▶ **Problem**
Rewrite the flow rack article starting with "Based in Somerset, KY, Toyotetsu" and going on through "space for aisles.", putting "small bins" in place of "hand totes".

▶ **Text segment**
--- START ---
Assembly in Action / Automotive Assembly / Columns / Workstations Assembly

Flow Racks Clear Growth Path for Canadian Auto Plant

The flow racks allow TTA to make incremental improvements to its storage systems.

May 1, 2013
Trans

Based in Somerset, KY, Toyotetsu America (TTA) is an automotive stamping division of Toyota. TTA operates several plants, including one in Sincoe, ON, since 2007. There, workers stamp metal frame parts for cars such as the RAV4, Corolla and Lexus.

The parts are stored in plastic boxes or hand totes, depending on weight and size. For several years, workers continuously drove electric tow vehicles (called tuggers) down aisles to retrieve parts, place them inside the vehicles’ trailers, and bring them to the welding area for assembly.

But in August 2011, Andy Elkin, production control manager for Toyotetsu America, and his team learned that Toyota planned to significantly increase its production of certain models—and that the Sincoe plant needed to likewise increase its parts production. Elkin also realized that this growth would require more area for parts storage and less space for aisles.

“We’re anticipating a two-fold increase in the number of parts Toyota wants us to build,” says Elkin. “And that meant we needed a system that would save space, increase storage density and move parts efficiently.”
--- END ---
▶ **Data on finding visible targets**
--- START ---
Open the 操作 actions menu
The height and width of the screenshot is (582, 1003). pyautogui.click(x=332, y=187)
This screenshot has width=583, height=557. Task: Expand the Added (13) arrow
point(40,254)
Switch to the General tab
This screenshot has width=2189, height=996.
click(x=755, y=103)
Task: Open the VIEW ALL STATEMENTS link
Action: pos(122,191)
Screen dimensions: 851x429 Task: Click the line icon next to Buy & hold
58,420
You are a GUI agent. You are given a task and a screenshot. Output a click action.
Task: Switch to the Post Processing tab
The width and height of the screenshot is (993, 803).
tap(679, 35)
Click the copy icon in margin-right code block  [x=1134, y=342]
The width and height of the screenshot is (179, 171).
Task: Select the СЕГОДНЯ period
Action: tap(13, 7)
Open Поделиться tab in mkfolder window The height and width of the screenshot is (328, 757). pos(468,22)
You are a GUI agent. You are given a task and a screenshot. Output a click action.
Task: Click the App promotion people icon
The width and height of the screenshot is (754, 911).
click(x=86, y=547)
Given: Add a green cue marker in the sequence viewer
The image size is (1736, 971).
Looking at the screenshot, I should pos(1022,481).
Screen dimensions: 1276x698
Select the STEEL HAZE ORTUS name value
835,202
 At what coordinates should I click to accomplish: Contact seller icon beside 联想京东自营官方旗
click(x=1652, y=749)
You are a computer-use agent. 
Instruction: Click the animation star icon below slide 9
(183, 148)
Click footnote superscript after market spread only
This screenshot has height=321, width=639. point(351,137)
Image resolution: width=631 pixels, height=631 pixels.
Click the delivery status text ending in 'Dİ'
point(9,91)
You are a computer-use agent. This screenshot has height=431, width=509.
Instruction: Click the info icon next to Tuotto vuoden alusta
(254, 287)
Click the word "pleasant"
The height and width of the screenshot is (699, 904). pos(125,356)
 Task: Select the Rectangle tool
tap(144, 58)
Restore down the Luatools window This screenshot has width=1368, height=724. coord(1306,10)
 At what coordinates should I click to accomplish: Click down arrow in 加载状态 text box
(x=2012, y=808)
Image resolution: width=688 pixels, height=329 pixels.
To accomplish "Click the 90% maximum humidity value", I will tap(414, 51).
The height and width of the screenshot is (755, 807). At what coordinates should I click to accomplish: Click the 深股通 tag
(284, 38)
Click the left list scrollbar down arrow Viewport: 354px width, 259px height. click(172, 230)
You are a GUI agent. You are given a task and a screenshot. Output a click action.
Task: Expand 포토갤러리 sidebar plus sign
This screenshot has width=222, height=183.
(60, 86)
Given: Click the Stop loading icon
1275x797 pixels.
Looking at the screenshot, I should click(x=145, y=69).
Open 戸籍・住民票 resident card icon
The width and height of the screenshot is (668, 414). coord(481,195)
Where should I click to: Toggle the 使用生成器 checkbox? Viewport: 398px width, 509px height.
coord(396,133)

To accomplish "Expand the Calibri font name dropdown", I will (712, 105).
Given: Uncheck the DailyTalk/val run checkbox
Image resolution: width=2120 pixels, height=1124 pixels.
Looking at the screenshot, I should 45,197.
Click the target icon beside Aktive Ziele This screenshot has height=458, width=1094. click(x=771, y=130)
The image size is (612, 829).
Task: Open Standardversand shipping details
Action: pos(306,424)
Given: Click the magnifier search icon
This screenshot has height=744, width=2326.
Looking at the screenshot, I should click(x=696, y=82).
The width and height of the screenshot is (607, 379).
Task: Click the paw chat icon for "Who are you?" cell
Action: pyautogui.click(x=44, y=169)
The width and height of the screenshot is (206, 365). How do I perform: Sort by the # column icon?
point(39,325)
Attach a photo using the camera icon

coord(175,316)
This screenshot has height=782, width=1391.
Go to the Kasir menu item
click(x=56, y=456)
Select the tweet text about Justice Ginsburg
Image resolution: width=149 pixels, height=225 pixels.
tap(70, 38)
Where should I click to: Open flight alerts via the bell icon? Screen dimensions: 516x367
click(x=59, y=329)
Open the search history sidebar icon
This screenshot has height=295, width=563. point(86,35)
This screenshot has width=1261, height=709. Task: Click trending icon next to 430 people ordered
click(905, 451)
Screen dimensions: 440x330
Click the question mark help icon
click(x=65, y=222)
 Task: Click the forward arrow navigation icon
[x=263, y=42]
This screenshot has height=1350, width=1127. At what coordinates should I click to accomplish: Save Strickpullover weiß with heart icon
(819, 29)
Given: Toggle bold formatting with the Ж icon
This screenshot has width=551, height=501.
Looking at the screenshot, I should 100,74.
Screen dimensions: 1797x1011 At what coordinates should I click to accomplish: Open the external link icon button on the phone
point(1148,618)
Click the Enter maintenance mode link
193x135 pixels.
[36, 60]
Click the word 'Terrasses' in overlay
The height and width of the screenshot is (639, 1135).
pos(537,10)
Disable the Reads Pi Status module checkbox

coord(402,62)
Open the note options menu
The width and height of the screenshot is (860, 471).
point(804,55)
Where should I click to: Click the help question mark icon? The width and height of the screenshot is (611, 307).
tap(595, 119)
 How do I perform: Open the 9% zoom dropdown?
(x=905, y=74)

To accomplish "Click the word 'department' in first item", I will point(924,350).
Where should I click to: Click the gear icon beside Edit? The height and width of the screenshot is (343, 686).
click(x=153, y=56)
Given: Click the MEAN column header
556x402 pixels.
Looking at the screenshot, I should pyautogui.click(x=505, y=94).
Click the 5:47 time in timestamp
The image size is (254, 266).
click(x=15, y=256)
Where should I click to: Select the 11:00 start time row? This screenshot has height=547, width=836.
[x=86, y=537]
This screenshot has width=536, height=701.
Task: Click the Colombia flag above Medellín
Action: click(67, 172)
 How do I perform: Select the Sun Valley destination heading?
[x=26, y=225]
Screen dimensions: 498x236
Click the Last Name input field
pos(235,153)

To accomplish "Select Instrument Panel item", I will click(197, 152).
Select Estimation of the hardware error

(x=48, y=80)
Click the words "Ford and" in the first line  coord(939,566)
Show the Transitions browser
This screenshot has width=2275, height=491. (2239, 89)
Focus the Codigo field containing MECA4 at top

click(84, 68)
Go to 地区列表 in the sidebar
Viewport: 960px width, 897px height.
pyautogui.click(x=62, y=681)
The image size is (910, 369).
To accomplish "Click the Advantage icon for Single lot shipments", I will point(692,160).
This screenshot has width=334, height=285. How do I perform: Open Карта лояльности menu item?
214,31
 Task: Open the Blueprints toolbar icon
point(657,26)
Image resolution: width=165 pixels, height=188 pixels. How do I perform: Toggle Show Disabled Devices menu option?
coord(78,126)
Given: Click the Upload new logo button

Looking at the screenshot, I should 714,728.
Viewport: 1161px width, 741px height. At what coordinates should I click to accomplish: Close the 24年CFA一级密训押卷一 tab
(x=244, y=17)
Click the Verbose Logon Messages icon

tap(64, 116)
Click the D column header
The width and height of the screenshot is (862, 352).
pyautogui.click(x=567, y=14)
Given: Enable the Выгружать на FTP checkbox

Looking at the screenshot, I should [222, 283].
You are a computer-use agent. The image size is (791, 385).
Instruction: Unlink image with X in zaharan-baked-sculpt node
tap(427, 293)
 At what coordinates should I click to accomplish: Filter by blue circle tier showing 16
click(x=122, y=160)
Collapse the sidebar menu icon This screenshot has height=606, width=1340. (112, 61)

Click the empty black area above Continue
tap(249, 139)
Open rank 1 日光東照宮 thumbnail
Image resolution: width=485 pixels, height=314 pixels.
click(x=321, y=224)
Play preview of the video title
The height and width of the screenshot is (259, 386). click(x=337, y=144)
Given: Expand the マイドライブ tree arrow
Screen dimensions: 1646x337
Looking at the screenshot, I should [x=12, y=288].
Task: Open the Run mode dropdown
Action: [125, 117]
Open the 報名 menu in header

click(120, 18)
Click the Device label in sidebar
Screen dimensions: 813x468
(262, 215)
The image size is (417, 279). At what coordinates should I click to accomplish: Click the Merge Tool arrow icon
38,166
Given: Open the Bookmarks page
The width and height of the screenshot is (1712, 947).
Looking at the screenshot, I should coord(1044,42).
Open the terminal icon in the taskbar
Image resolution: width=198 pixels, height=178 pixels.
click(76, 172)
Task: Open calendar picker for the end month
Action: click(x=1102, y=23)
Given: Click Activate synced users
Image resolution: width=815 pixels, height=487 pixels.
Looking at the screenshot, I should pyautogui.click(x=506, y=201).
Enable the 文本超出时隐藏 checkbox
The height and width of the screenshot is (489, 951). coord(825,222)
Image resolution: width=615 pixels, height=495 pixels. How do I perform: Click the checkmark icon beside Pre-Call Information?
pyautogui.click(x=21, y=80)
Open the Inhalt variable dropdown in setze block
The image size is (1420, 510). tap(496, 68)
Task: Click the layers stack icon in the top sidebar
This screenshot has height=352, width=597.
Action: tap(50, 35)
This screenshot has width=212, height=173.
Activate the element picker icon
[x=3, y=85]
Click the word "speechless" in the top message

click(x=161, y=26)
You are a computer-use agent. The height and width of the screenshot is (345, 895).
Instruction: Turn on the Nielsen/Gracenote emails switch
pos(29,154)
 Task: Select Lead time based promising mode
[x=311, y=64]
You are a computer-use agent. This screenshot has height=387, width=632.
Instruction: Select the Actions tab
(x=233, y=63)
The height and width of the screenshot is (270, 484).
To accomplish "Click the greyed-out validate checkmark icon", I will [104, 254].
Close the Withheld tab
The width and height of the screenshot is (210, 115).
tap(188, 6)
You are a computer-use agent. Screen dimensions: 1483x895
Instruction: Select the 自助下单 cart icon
--- END ---
▶ **Task response**
Based in Somerset, KY, Toyotetsu America (TTA) is an automotive stamping division of Toyota. TTA operates several plants, including one in Sincoe, ON, since 2007. There, workers stamp metal frame parts for cars such as the RAV4, Corolla and Lexus.

The parts are stored in plastic boxes or small bins, depending on weight and size. For several years, workers continuously drove electric tow vehicles (called tuggers) down aisles to retrieve parts, place them inside the vehicles’ trailers, and bring them to the welding area for assembly.

But in August 2011, Andy Elkin, production control manager for Toyotetsu America, and his team learned that Toyota planned to significantly increase its production of certain models—and that the Sincoe plant needed to likewise increase its parts production. Elkin also realized that this growth would require more area for parts storage and less space for aisles.